In other words, the fact that 'clickbait' is a nebulous concept shouldn't preclude machine learning from being able to detect it.

Just as "dogness" is a factor, so is "clickbaityness". You're right, this is all about thresholds.
I often wonder what Wittgenstein would have made of today's models of machine learning / deep learning https://en.m.wikipedia.org/wiki/Family_resemblance
Me too. My reading of the Blue and Brown books led me to believe Wittgenstein's conception of meaning is inextricably tied up with the notion of "learning" and exposure to language and its use. Rather than meaning being contingent on 'hard' logico-mathematical derivations of formal semantics.

This contrast seems somewhat reminiscent of the complementary approaches of hard-coded rule based AI vs machine learning.

The core of the definition is subtly wrapped in "main purpose" -- once the attention is attracted and the link is clicked, the clickbait's job is done. So the content of the article will be lower quality and less intellectually satisfying than non-clickbait articles.

For example, if you charted "interest on clicking this link text" vs "satisfaction with article after reading", I think clickbait would be clearly in the high interest vs low satisfaction quadrant.

One problem with that definition is that intellectual satisfaction is disproportionately affected by confirmation bias. For instance, an article entitled "10 reasons why <politician> getting elected means the end of America" might be clickbait to some, but not others depending on what <politician> contains.
In 2014, Jon Stewart offered an interesting definition of clickbait:

"I scroll around, but when I look at the internet, I feel the same as when I’m walking through Coney Island. It’s like carnival barkers, and they all sit out there and go, 'Come on in here and see a three-legged man!' So you walk in and it’s a guy with a crutch."

The thing is, he was talking about BuzzFeed when he said that, and that is not what BuzzFeed does at all. BuzzFeed's editor wrote about the distinction here, and it's the most insightful article I've read on the topic:

https://www.buzzfeed.com/bensmith/why-buzzfeed-doesnt-do-cli...

People tend to consider things like lists clickbait, even though those articles usually deliver exactly what the headline suggests. (If you click on "23 photos of kittens that are just too adorable," that is what you will get.) But because it's an article that was made specifically to get traffic, people incorrectly call it clickbait.

And it often goes even further than that.
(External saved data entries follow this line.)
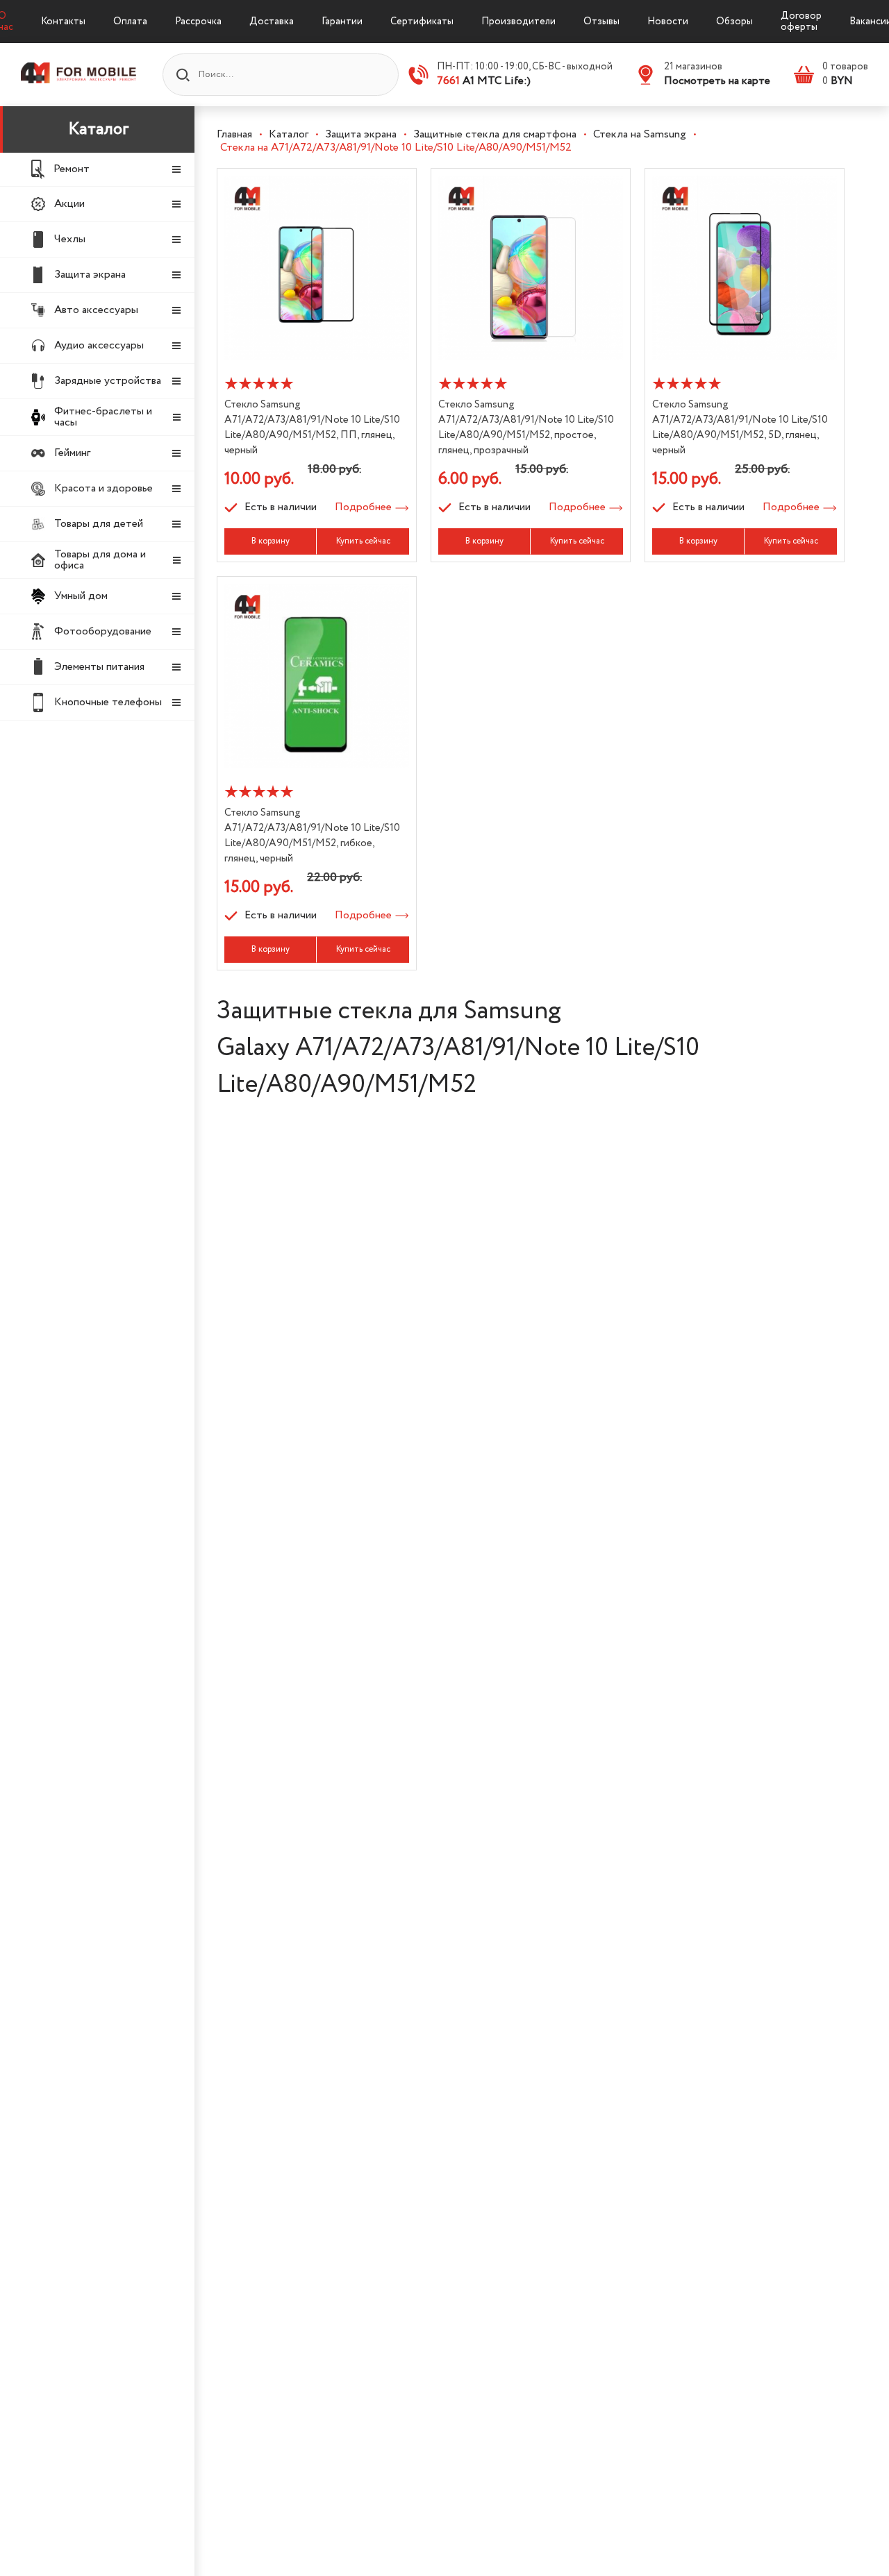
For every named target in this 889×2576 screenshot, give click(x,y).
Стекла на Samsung (639, 134)
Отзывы (601, 21)
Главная (234, 134)
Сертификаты (422, 21)
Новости (667, 21)
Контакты (63, 21)
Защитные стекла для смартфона (494, 134)
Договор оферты (801, 21)
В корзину (270, 541)
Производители (518, 21)
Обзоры (734, 21)
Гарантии (342, 21)
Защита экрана (361, 134)
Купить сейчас (363, 541)
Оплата (130, 21)
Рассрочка (198, 21)
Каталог (98, 129)
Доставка (271, 21)
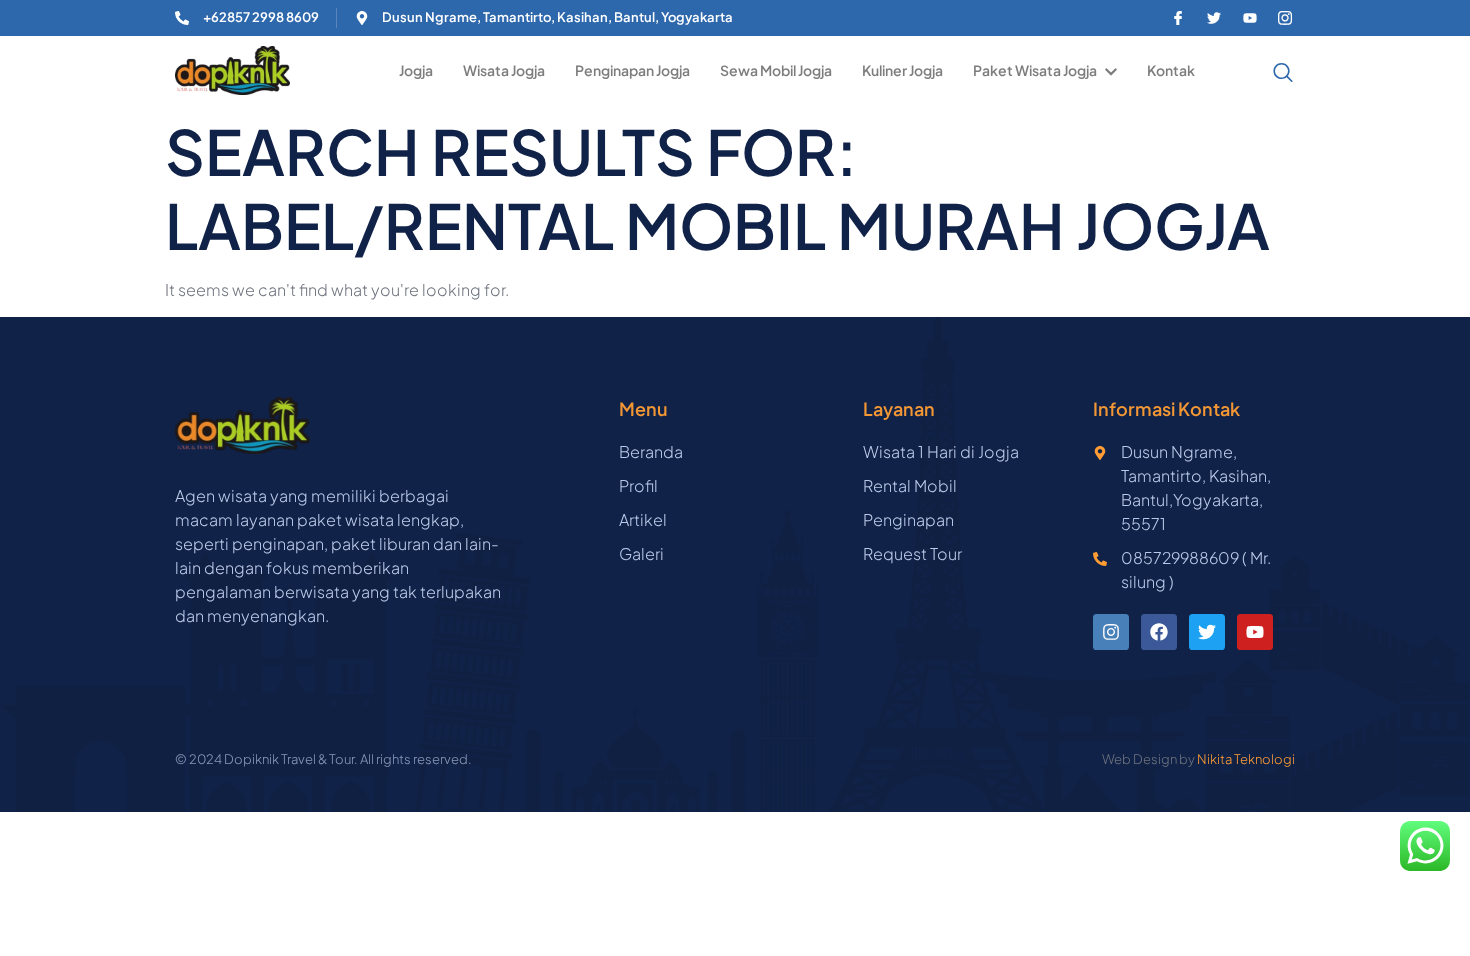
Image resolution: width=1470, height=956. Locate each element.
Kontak (1171, 70)
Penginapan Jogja (632, 70)
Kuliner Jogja (902, 70)
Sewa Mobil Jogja (776, 70)
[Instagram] (1111, 632)
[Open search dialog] (1269, 72)
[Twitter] (1207, 632)
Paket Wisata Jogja (1035, 70)
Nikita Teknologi (1246, 759)
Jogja (416, 70)
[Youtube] (1255, 632)
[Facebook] (1159, 632)
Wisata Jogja (504, 70)
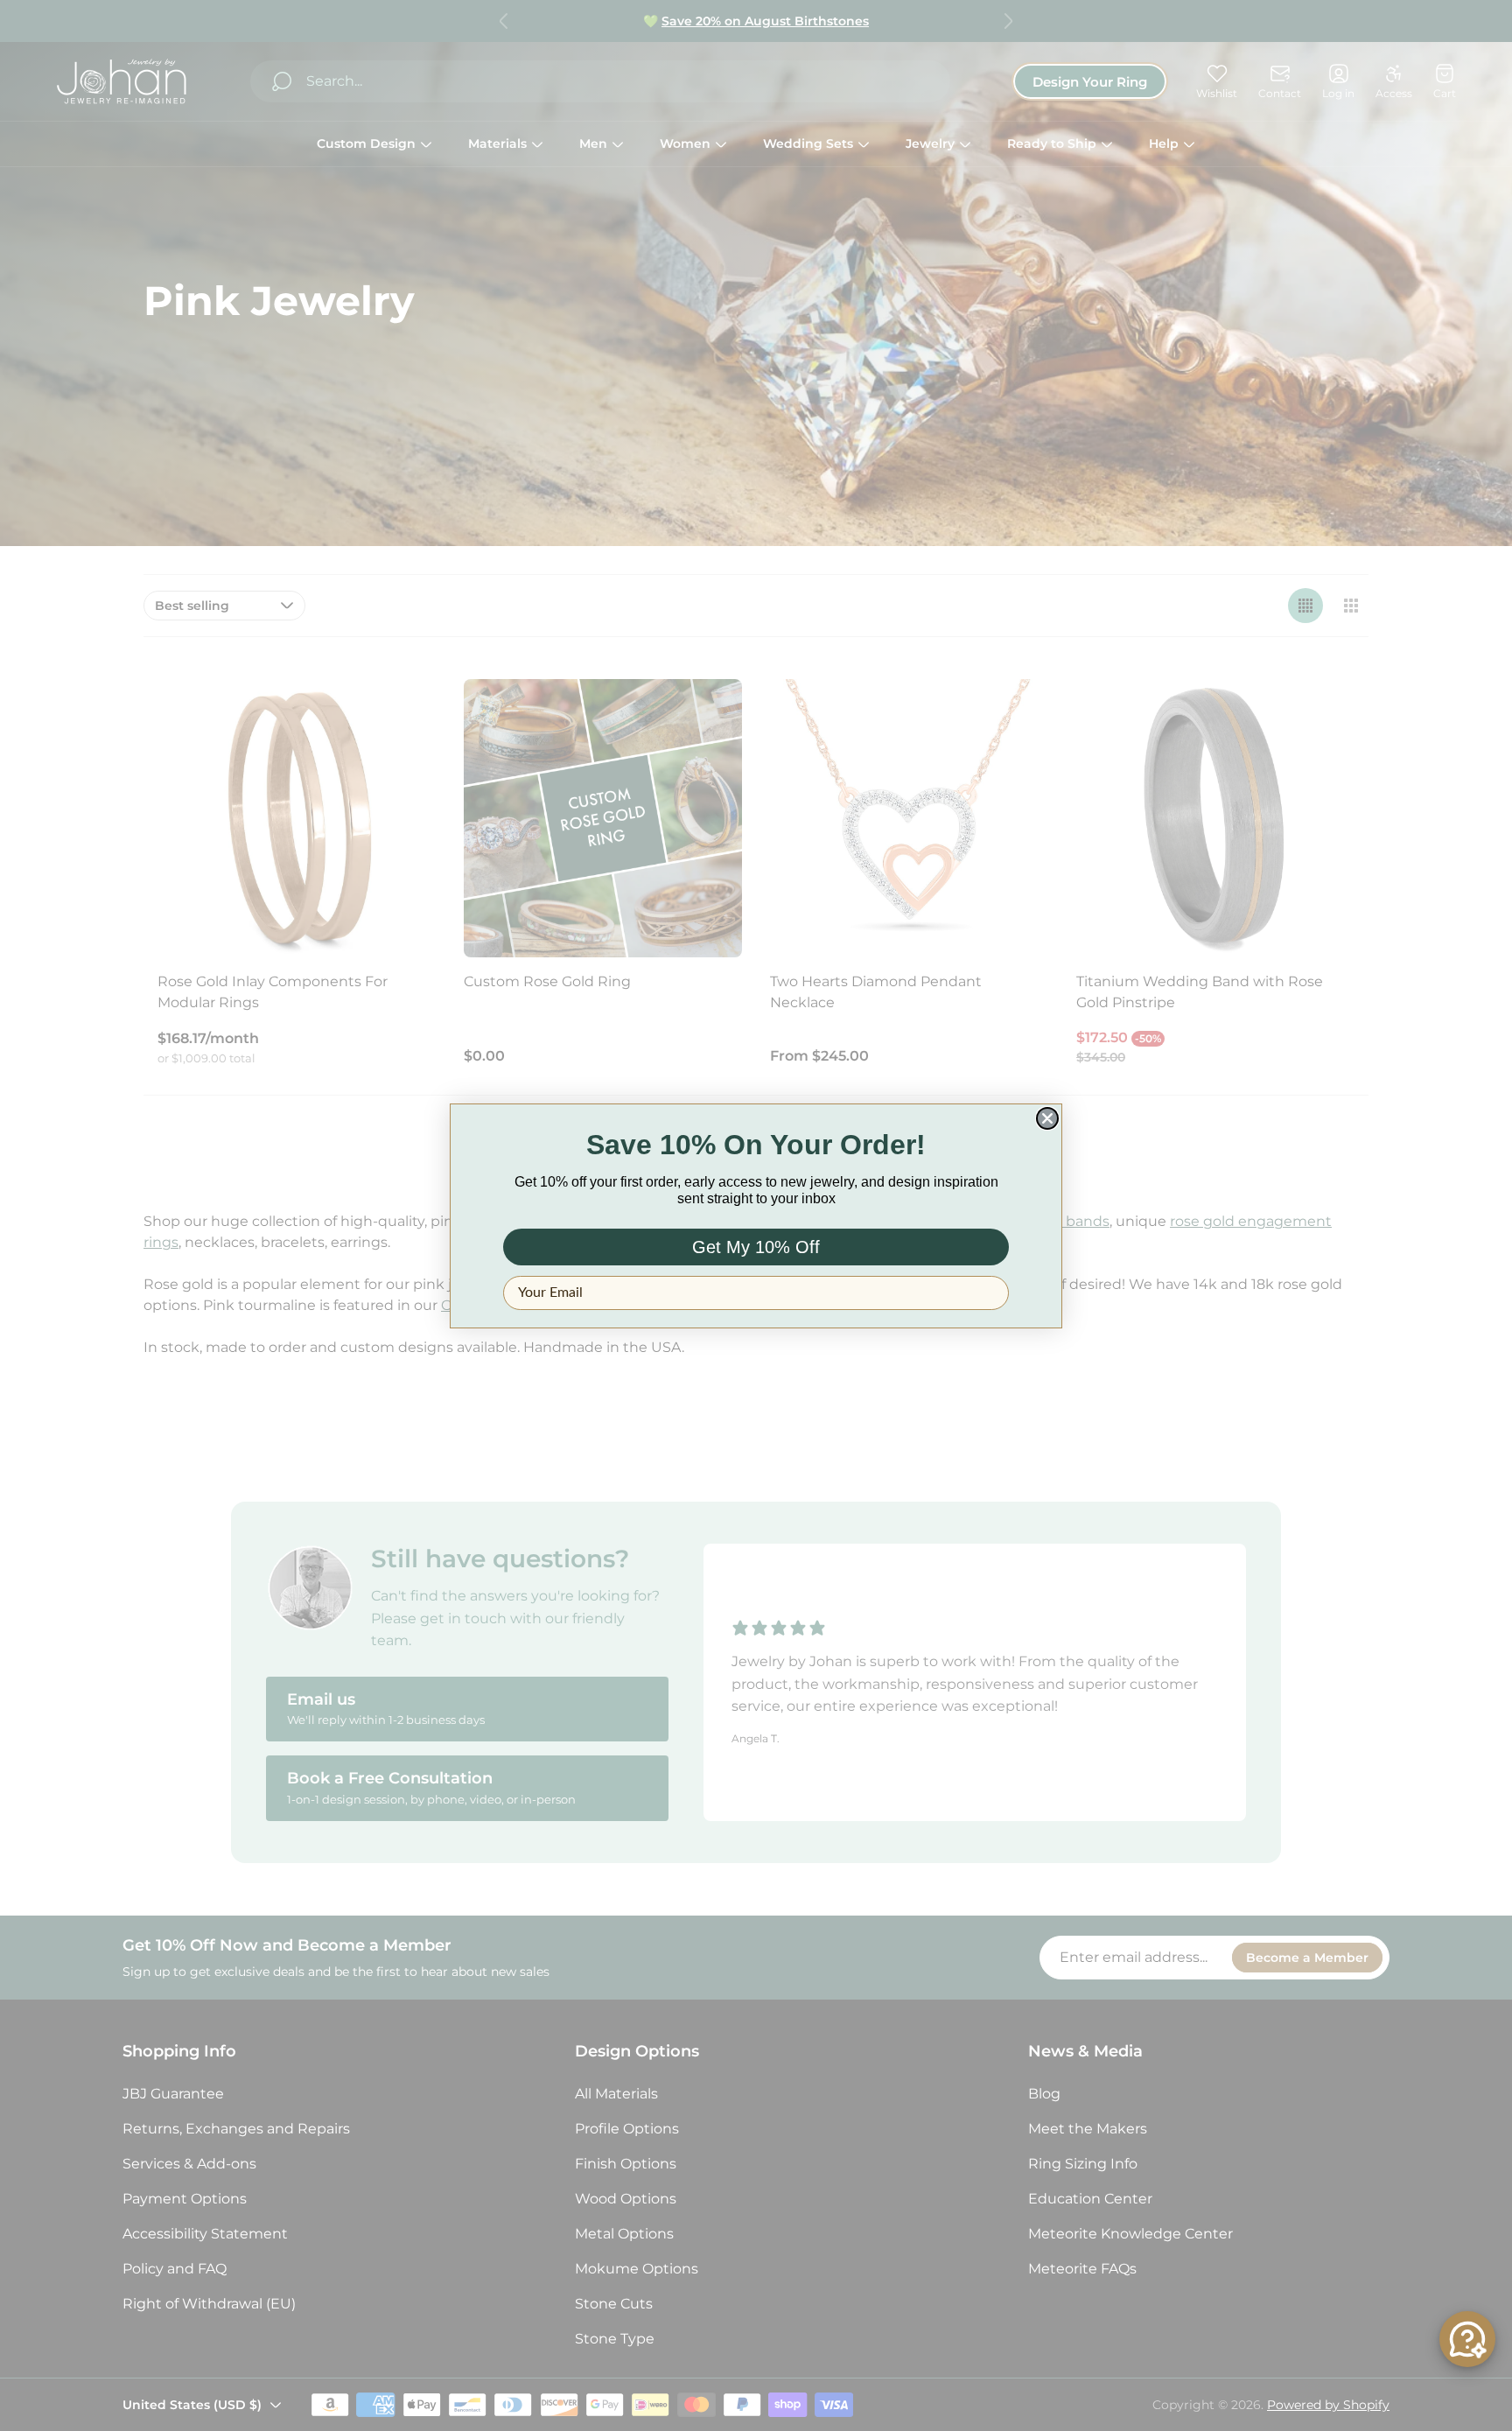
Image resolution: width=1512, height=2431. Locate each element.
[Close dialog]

On Reddit and Hacker News, commenters constantly call articles clickbait. Sometimes it's true, and there's a sensational headline that leads to a bullshit story. But just as often, the story delivers on what the headline promises, but commenters call it clickbait because the headline is slightly hyperbolic, snappy, or just plain well-written.

I would define clickbait as articles which intentionally try to disguise what you'll get out of reading them. The information is banal, but the headline makes it out to be revolutionary or shocking.

You might disagree with the details of the formulation, but I think there's pretty broad agreement that something similar is going on with clickbait.

I guess it's an inherently fuzzy concept, so quite a good fit for machine learning.

But my definition of clickbait is any link I follow where I feel like I've been tricked into the click. The link looked interesting, but I feel regret once I see the actual content.

A definition would need a bit more fleshing out, mostly about the (lack of) actual content; a long-winded page (not just text) that eventually leads to the core, which could be summarised in one line, even the article title itself. (like 'peanut butter is made out of peanuts' instead of "you'll NEVER guess this ONE SECRET peanut butter ingredient!"
Is that a deep buried lede with a teaser headline?

The thing that irritates me the most is these absurd ads that make bold claims and never deliver on what they're advertising. Even if you're interested in what they're offering, you're willing to take the bait, it's a lost cause, they never fulfill their promise. It's just carousels of bullshit jammed full of more ads.